Mas o grande destaque vai tanto para a criativa e minimalista direção quanto para a fotografia absurdamente linda. É tudo muito escuro e claustrofóbico. Os movimentos de câmera são contidos e só são utilizados quando necessário. É um filme lento, quieto, pequeno. Ao mesmo tempo que os planos são desconstruídos e fogem do óbvio. Lembra um pouco a serie Mr. Robot, onde personagens são colocados no canto dos planos, ampliando essa sensação de enclausuramento. Sem contar os closes fechados com muita profundidade de campo, onde o foco é preciso no rosto ou em algum detalhe e todo o resto fica bastante desfocado, ou vice versa. As cores são chamativas porém densas. Ele usa o vermelho e o amarelo de um jeito tão elegante que nos pegamos o tempo todo babando nas cenas, podendo até nos distrair da história, de tão lindas que são essas verdadeiras pinturas. As vezes entra uma câmera lenta, em perfeitos momentos chaves. A montagem que te faz duvidar do que está acontecendo, pois além do drama vivido pela protagonista temos um mistério ao longo do filme que não dá para falar sem entregar spoilers. É tudo muito bem cuidado, dá gosto de ver. Raras as vezes em que conseguem atingir esse nível de requinte.

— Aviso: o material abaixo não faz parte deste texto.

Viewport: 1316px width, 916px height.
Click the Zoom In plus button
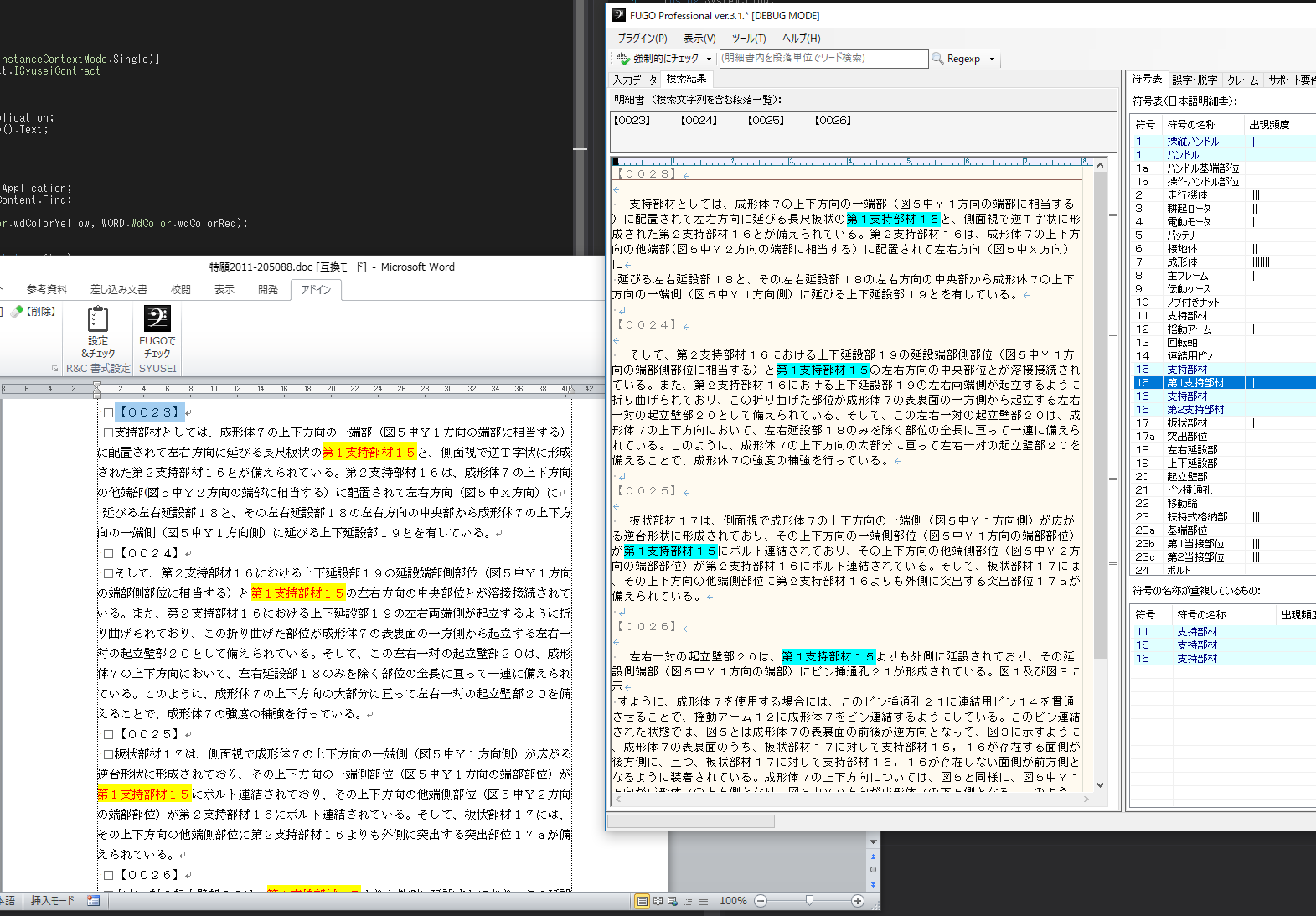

Where is Kyra? é um filme super devagar para os mais ansiosos mas que tem a proeza de transformar um drama carregado, e até mesmo deprimente, em um suspense na sua cena final que me fez ficar na ponta do sofá, literalmente. Se você consegue entrar naquele universo ao longo dessa morosa jornada, é inevitável não ficar com o coração na mão e as unhas nos dentes na conclusão do filme.
Só não leva 5 luas pois merecia uma trilha sonora mais forte e presente, e não só nos momentos específicos em que entra (que são excelentes por sinal). Queria essa música do trailer durante o filme. Aí sim.
Pra quem é paciente com filme lento, assista pra ontem!